Verder naar inhoud

De bekende watertoren van Zoetermeer is in 1927-1928 gebouwd. Pas vanaf die tijd komt het drinkwater uit een kraan. Voor die tijd ging dat heel anders. Eeuwen lang dronken de bewoners van Holland regenwater, water uit een put of oppervlaktewater. Vanaf het midden van de 19de eeuw werd het economisch haalbaar om in de steden – die steeds dichter bevolkt raakten – waterleidingen aan te leggen. Op het platteland kwamen de waterleidingen veel later.

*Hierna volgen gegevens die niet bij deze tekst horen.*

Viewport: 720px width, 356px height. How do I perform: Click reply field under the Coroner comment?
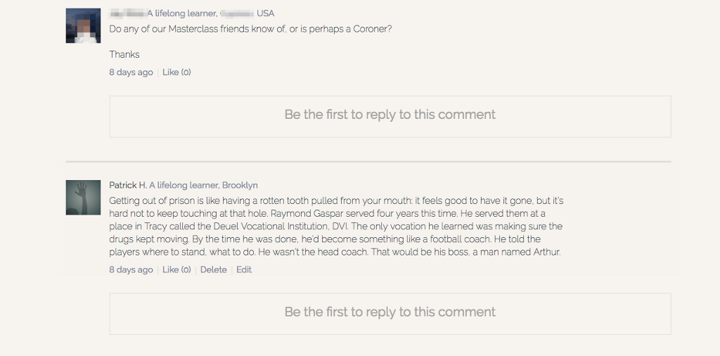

Drinken, wassen en privaat op één plaats

De bevolkingsconcentratie op het Hollandse platteland was niet groot maar het oppervlaktewater was verre van schoon. Vooral in de zomer, tijdens droge perioden, kwam er brak water (tussen zout en zoet in) vanuit de Maas en de IJssel. De waterschappen hadden geen keus: ze moesten dit inlaten (dus binnen laten komen). Regenwater was niet altijd beschikbaar. Als je regenwater bewaarde, ontstond er steeds meer leven in, van allerlei organismen die zich voortplantten. Er waren wel putten die het beschikbare water een beetje filterden, maar ook dat water  was niet echt schoon. Het kwam uit de lucht (regen) of het sijpelde uit veen- en kleigrond de put in.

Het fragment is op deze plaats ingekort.